Whenever you go to drop off or pick up your child, he/she will be the centre of attention. But do you often notice other babies wailing with no one tending to them? Take note of how many caregivers are at the institution and how many children's names you see in the attendance book when you sign your child in. If the child to caregiver ratio is too high, then it is very likely that your child gets neglected at some point in the day.

“I need to know which 'aunty' is assigned specifically to my child, and how many other children she has to look after. If I sometimes feel like I'm going crazy with my two children, I don't see how one person can attend to 10 children or more like I see in some of these day cares.”

— Melissa, mom of two

Too many mix-ups

Many parents fear day cares because of how quickly communicable illnesses can spread there. It doesn't help, then, if your child's things are constantly being confused for those of other children. Some day cares will write your child's name on their belongings to reduce mix-ups, and have a designated area for each child's things. It is definitely a bad sign if your child keeps coming home with wrong bottles, receivers, clothes and other personal items.
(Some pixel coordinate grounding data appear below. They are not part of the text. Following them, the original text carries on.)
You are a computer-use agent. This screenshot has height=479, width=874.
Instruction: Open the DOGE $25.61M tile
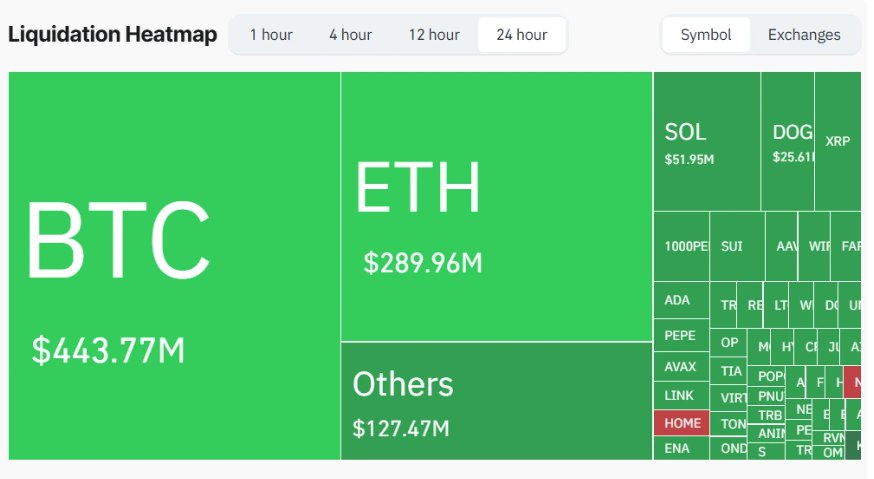coord(788,142)
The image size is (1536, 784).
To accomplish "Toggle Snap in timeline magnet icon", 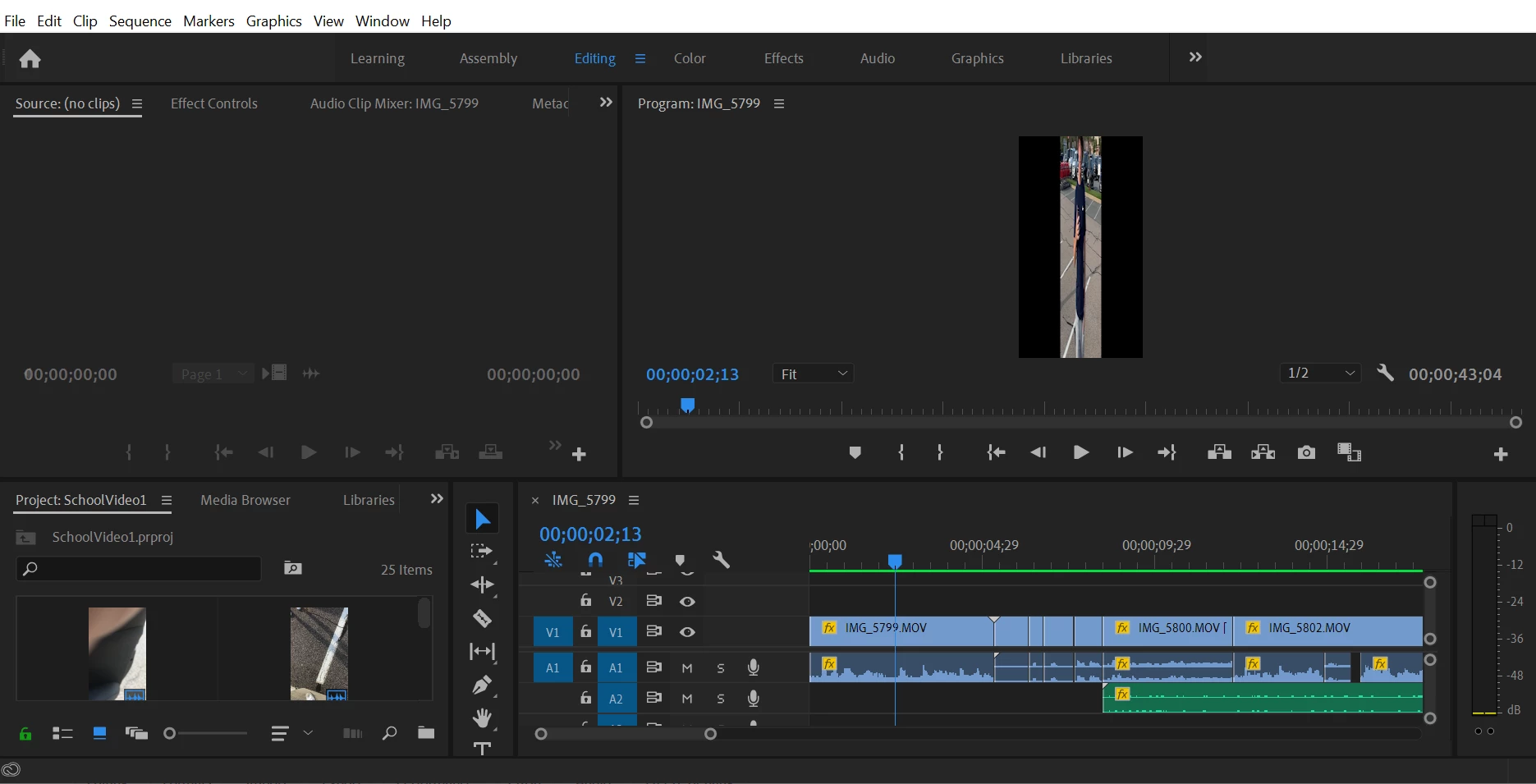I will pyautogui.click(x=595, y=560).
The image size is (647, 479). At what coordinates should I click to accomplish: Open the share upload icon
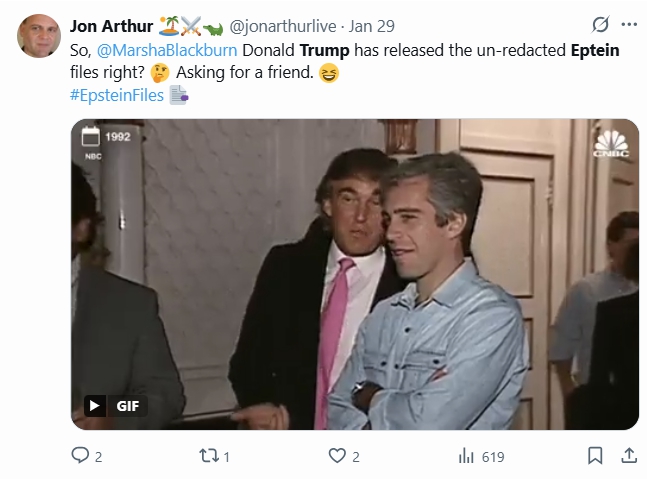[628, 455]
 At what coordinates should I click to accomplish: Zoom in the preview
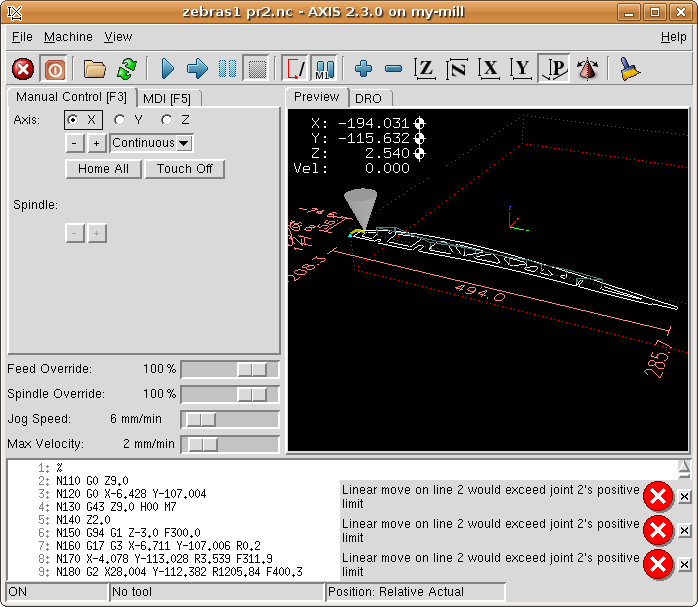(x=364, y=69)
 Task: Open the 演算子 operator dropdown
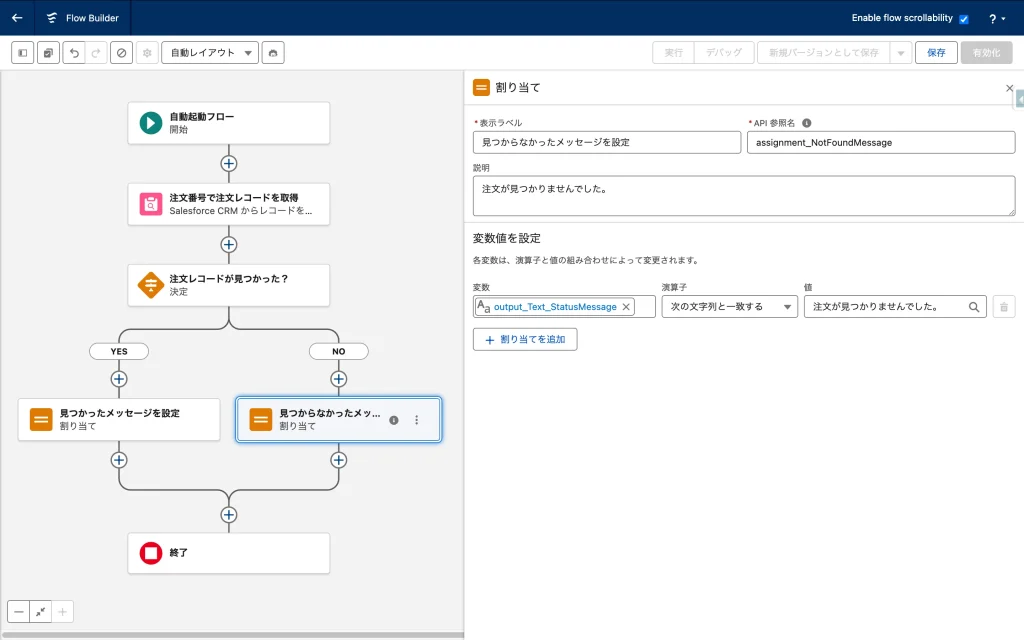click(x=729, y=307)
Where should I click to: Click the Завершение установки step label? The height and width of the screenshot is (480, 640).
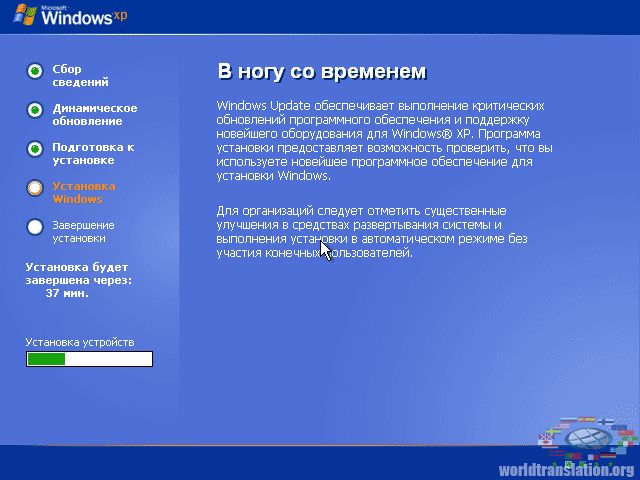tap(83, 231)
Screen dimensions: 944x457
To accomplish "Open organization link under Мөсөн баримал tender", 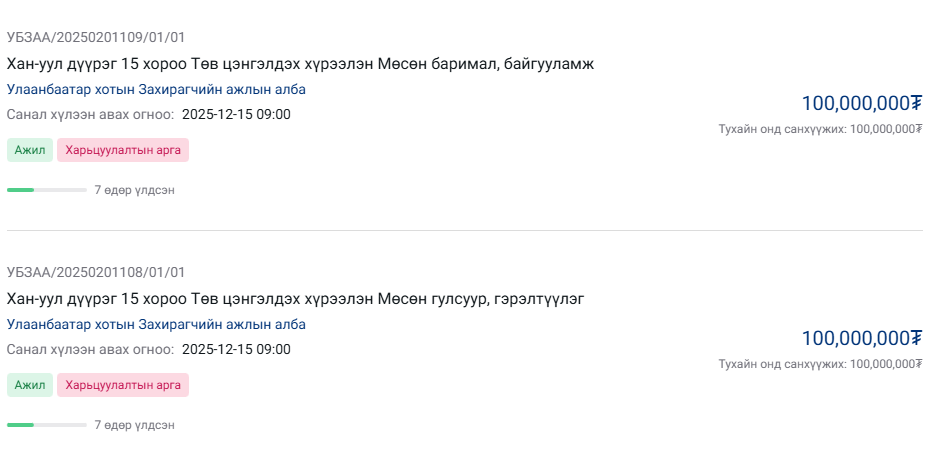I will point(156,90).
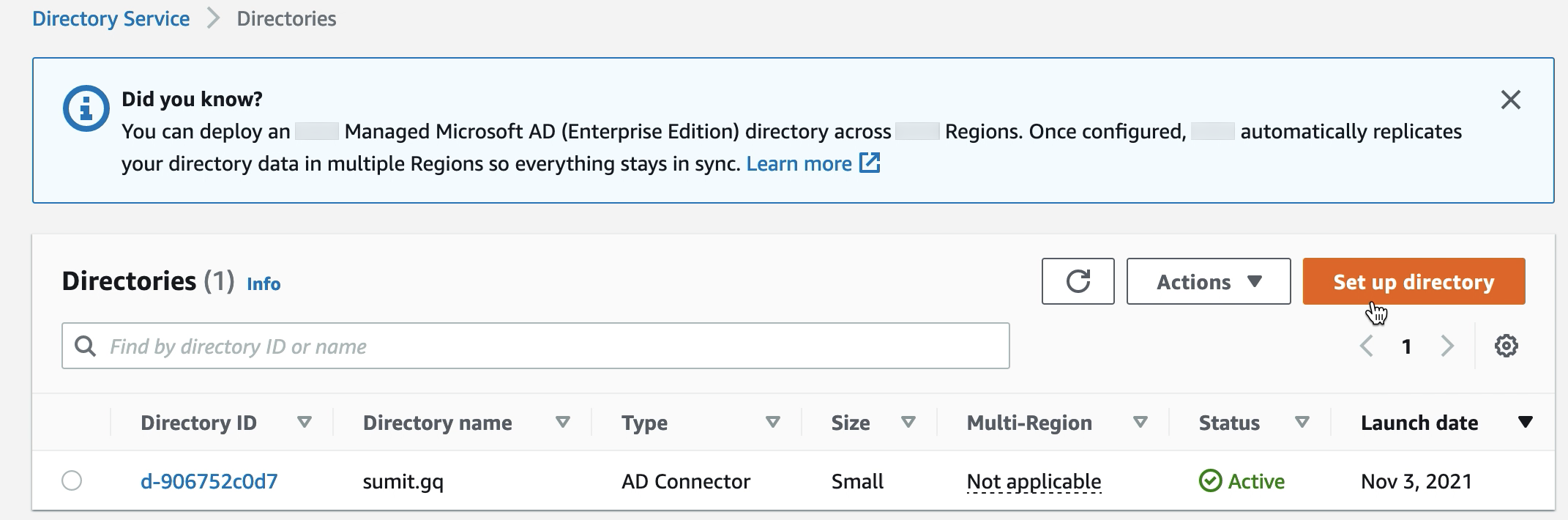Screen dimensions: 1568x520
Task: Select the sumit.gq directory radio button
Action: coord(72,480)
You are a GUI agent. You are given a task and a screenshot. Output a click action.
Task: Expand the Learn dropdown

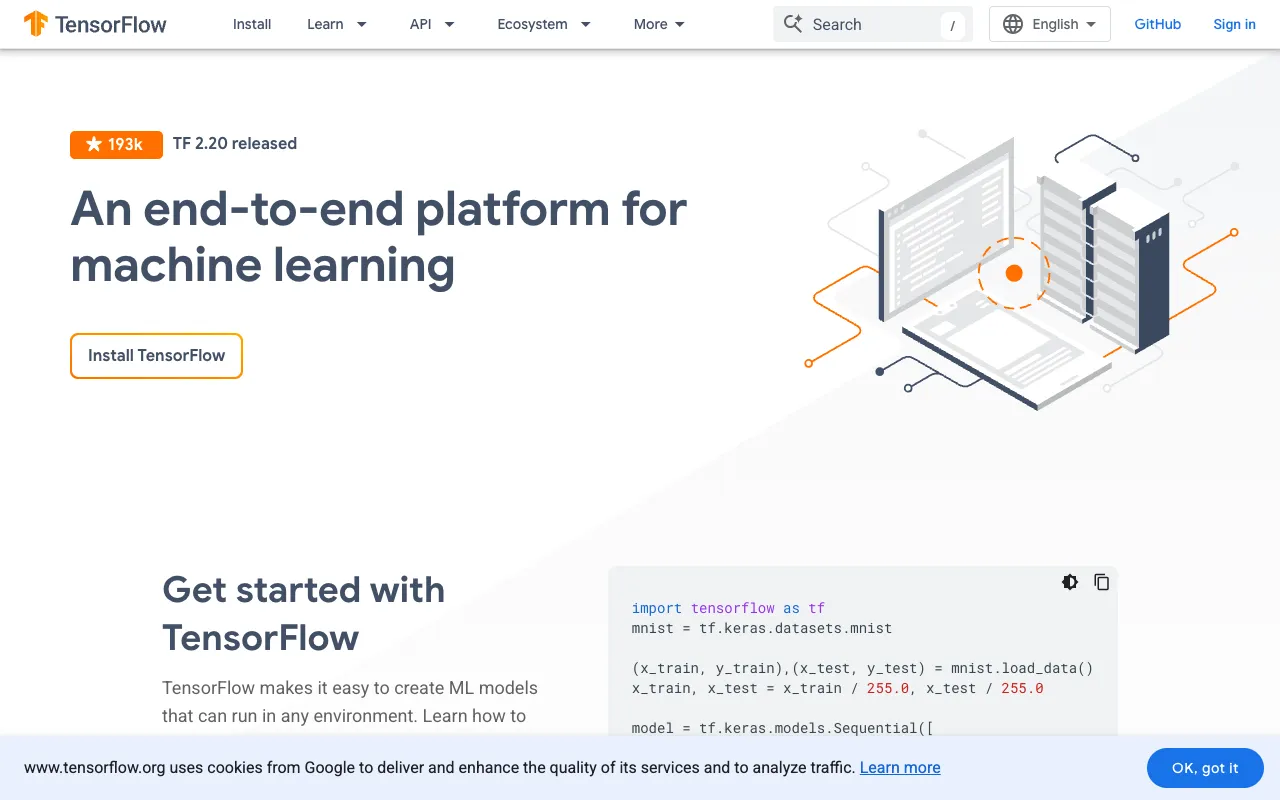(x=336, y=24)
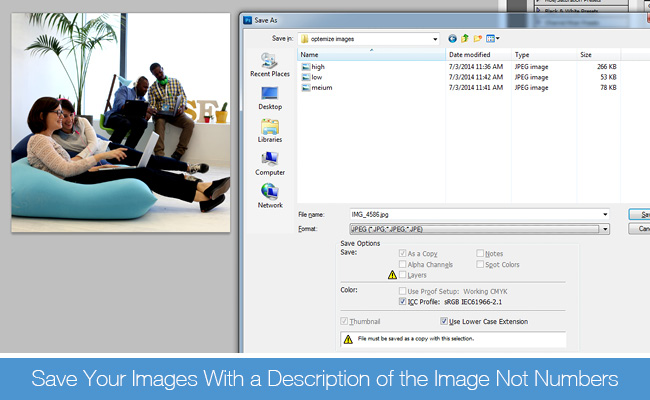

“I had to move my baby from a day care because as soon as she recovered from one cold, she was down with another one. And she always came home with other baby stuff in her bag, and with some of her things missing. Things would turn up in her bag after weeks and only God knows where they were.”

— Matthew, dad of one

Unsafe environment

If you notice that children of different age groups are in the same room, it is an instant red flag. Generally, there needs to be a room for immobile babies (equipped with well-spaced cribs, changing and feeding areas), and a separate space for the movers and the shakers. If the day care also provides aftercare services for older children, they also need their own safe space. Having children in different age groups together will heighten the risk of your child being bullied, seriously hurt or falling ill. Also ensure to check if the toys and activities are age-appropriate for your child, and if there are any dangers in the play area.

“My son barely ate but he never came home with leftover snacks from day care. I dropped by a bit earlier than usual one day, and I realised that some big kids were hanging out in the nursery. I even saw one of them holding a baby while 'aunty' was preparing my child to bring to me. I think they were taking the snacks too.”